7 Comments leave one →
  1. October 15, 2012 9:57 am

    Hotdog topping contest at UAlbany (my Alma Matter) and no meat sauce? The organizers of “Fallbany” are living a lie.

    • Daniel B. permalink*
      October 15, 2012 10:17 am

      The problem is kids today. You should probably get in there too and show all these students from Long Island what it means to eat like a denizen of the Capital Region.

      • Mr. Dave permalink
        October 15, 2012 10:40 am

        I have said it before (and it seems to be controversial), but I have long since given up on anyone who dwells south of Orange County. They do not know the song of my people.

  2. Ewan permalink
    October 15, 2012 10:55 am

    Daniel –

    – I would be delighted to take you to lunch at the Patrron Room one day; I’ve been pretty impressed (especially this year) with their quality of food and efforts to at least move in the direction of local sourcing. Let me know? I know the staff there pretty well, and I bet they’d be very happy to talk food with you regarding the other dining halls also.

  3. October 15, 2012 11:00 am

    Phantasmagorical – really?

    I have family that lives in Sherburne and I drive through there often. I’ll try to look into the JD Farms situation for you.

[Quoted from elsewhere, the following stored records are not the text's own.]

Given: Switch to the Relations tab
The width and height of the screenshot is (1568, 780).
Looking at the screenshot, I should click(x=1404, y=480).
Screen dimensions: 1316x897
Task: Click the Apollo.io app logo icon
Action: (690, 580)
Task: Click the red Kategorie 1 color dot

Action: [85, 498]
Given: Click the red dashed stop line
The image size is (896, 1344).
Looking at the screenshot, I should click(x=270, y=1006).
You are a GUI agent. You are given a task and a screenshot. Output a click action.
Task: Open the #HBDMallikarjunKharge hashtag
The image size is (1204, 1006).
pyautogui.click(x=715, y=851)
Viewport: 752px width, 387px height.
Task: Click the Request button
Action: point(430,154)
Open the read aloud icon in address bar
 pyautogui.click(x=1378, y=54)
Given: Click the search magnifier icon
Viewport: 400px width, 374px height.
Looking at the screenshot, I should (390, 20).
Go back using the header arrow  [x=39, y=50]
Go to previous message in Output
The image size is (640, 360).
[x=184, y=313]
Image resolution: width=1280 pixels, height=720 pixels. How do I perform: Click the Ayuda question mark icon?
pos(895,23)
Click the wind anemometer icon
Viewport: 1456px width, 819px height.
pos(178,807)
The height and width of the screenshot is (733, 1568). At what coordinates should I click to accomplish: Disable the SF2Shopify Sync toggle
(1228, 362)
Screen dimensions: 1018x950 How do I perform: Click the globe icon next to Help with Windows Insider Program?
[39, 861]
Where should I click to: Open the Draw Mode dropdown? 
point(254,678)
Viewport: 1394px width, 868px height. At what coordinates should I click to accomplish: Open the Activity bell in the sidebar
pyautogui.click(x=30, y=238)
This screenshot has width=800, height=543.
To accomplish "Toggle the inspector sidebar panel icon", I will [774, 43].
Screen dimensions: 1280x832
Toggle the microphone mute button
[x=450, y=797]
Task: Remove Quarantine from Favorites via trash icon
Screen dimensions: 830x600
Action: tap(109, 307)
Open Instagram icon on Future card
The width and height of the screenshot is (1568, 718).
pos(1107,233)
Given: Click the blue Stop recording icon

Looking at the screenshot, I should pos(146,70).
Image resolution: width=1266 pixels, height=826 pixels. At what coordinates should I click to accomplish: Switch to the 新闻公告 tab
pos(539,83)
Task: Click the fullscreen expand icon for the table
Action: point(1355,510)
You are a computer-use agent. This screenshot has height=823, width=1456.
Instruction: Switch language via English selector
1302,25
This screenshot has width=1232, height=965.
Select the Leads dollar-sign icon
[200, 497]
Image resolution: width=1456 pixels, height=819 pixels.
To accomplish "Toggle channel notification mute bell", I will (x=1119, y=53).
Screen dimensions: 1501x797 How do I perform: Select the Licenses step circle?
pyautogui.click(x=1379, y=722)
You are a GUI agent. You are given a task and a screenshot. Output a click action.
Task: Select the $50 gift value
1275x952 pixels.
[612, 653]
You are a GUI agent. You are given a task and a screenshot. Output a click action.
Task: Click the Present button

    I guess we need to give UAlbany a little credit for trying. It’s a valid attempt. Maybe next year will be better. (Small steps towards change usually yield more permanent results than flash-in-the-pan revolutions, right?)

  4. October 16, 2012 6:51 pm

    I think Deanna has it about right. Changes are best experienced incrementally, so they have a chance to sink in. Great of UAlbany to make the effort, and maybe it’ll be a little better next year.

    When I was in college in the late 80s my favorite items were a basic beef stew and the pre-packaged chicken cordon bleu they served once a week. I remember finding a metal object of some sort once in the stew, and going up to the servers at the counter, returning the unidentified piece, and getting a second helping. I went back for a reunion 20 years later and found the dining hall completely different: sushi stations, a completely vegetarian dining room in one part of the building that had incredible salad fixings on display along with some great Indian dishes I had a chance to sample, and just a completely different vibe. Furthermore, the dining manager with whom I spoke indicated that every effort was made to source ingredients from local farms and butchers. I think that’s partly due to the fact that colleges have to have great facilities to compete for students, but also owes something to the idea that Alice Waters and others have fostered over time that if you want to get the notion into people’s heads that local, sustainable food are essential, you start with students and work from there.

    It all made me really sanguine about the future of good food in America, at least among those who’ve experienced it. But there’s the rub: I think the bigger question goes directly to the issue of economic stratification. When you have entire urban neighborhoods that don’t have easily obtainable groceries, and it’s easier and cheaper to order from the McDonald’s dollar menu than to buy quality, nourishing goods, you have a much larger societal problem than whether you can introduce your kid to the pleasures of eating coquilles St. Jacques or jambalaya, for instance. Those of us who have the economic means to buy the food that we prefer can make choices that others can’t always make. And that troubles me, and makes me wonder if thirty years from now half of us are going to be buying terrific, locally-grown food (a success by the measures we seem to have defined) and the other half are going to be surviving on Whoppers, Cracker Jacks and Ho-Hos, and dying at 50.

    In any event, thanks for the usual interesting read!

    • October 17, 2012 11:07 am

      Hey! No one ever agrees with me (or rarely, at best). Thanks buddy!